Attraktive und gut gekleidete Menschen sind zwar nicht unbedingt besser im Job, wirken aber sympathischer und haben deshalb oft bessere Chancen auf eine Anstellung. Auch die Nationalität kann Einfluss auf den Erfolg der Bewerbung haben. Ist eine Frau schwanger oder erzieht ein Kleinkind, kann der Personaler sie für schlechter geeignet halten, als einen ledigen Mann ohne konkrete Familienpläne.

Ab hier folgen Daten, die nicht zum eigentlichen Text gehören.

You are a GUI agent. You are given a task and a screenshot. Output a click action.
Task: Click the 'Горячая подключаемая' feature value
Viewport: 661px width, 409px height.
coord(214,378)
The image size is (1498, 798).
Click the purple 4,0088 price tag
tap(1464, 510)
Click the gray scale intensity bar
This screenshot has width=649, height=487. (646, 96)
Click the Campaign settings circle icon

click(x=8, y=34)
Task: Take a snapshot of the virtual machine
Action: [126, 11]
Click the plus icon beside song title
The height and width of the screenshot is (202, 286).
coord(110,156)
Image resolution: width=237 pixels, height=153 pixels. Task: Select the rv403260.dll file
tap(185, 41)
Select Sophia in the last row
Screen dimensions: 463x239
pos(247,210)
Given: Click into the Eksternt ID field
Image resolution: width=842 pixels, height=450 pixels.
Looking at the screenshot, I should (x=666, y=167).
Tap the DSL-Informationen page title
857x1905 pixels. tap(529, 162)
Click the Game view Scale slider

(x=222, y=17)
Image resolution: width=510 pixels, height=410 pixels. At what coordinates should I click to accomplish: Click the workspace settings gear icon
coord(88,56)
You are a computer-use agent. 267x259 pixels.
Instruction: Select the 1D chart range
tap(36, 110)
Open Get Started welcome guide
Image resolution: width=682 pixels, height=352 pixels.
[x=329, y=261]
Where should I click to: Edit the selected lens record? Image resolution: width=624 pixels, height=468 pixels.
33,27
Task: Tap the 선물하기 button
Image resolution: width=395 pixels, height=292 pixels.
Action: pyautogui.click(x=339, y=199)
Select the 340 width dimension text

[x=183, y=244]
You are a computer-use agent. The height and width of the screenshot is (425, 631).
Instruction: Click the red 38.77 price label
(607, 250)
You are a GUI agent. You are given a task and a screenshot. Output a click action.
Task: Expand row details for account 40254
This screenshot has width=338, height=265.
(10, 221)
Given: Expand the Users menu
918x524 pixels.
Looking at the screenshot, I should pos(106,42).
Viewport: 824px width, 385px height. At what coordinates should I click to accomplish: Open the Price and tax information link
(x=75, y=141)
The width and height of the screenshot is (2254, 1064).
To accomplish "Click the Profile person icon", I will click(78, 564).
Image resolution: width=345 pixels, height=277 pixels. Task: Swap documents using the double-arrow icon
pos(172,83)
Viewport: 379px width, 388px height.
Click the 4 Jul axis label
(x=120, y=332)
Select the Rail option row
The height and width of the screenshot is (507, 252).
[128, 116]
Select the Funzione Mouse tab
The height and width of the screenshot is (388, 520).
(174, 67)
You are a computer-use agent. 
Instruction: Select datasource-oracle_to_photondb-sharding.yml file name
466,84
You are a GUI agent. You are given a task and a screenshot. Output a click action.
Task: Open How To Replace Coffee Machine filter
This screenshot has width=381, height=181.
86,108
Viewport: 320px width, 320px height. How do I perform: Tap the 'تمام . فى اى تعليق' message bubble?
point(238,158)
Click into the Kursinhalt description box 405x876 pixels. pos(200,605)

Das Projekt „Anonymisierte Bewerbungsverfahren“
Um die Chancengleichheit für alle Bewerber bis zum Vorstellungsgespräch sicherzustellen, Vorurteile abzubauen und unbewusste Benachteiligungen in der ersten Bewerbungsphase zu vermeiden, wurde Ende 2010 von der Antidiskriminierungsstelle des Bundes das Pilotprojekt „Anonymisierte Bewerbungsverfahren“ gestartet.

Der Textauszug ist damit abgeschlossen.